▶ RECORDS FOR THIS TASK:

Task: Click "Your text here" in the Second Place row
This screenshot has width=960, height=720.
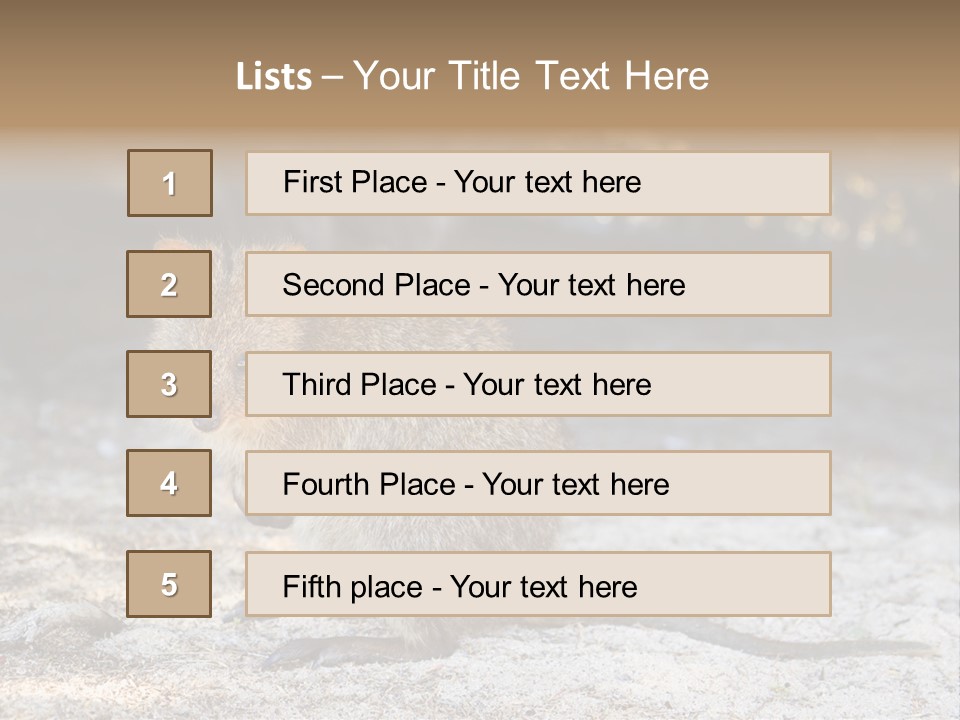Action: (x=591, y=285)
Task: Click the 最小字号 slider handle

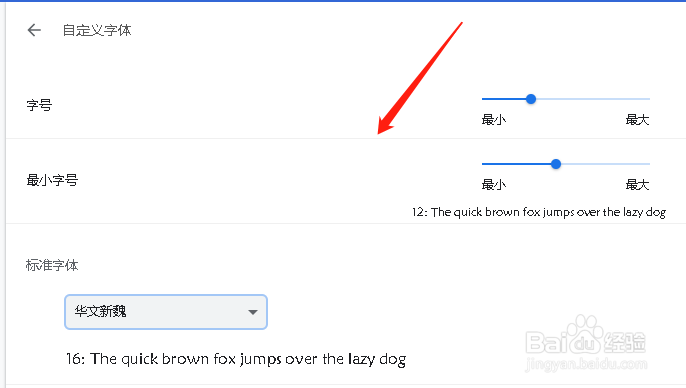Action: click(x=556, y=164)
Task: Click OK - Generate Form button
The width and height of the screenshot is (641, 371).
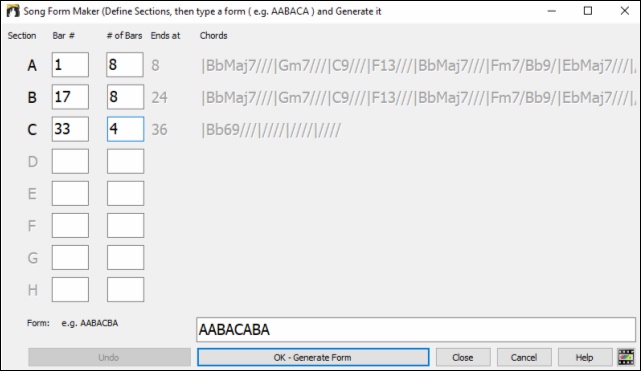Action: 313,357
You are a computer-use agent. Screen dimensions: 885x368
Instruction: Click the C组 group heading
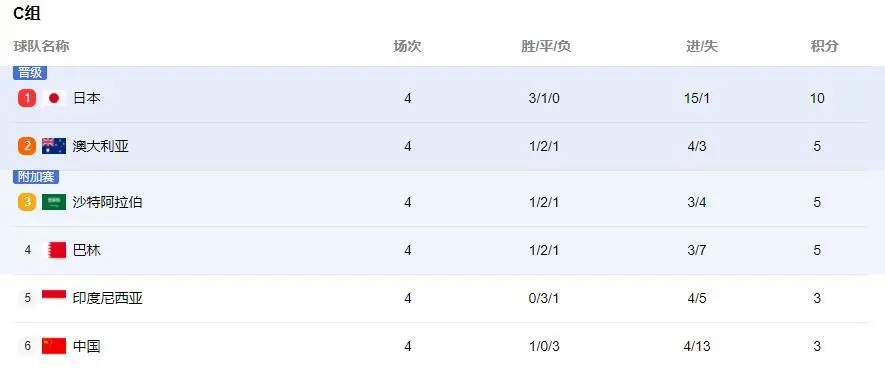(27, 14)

▶ ASSIGNED TASK: Your answer should be every entry repeated exactly, minus the pictures.

▶ WRITTEN ANSWER:
Task: Click "Your text here" in the Second Place row
This screenshot has width=960, height=720.
Action: (x=591, y=285)
Task: Click the 最小字号 slider handle

Action: click(x=556, y=164)
Task: Click OK - Generate Form button
The width and height of the screenshot is (641, 371).
Action: 313,357
You are a computer-use agent. Screen dimensions: 885x368
Instruction: Click the C组 group heading
(27, 14)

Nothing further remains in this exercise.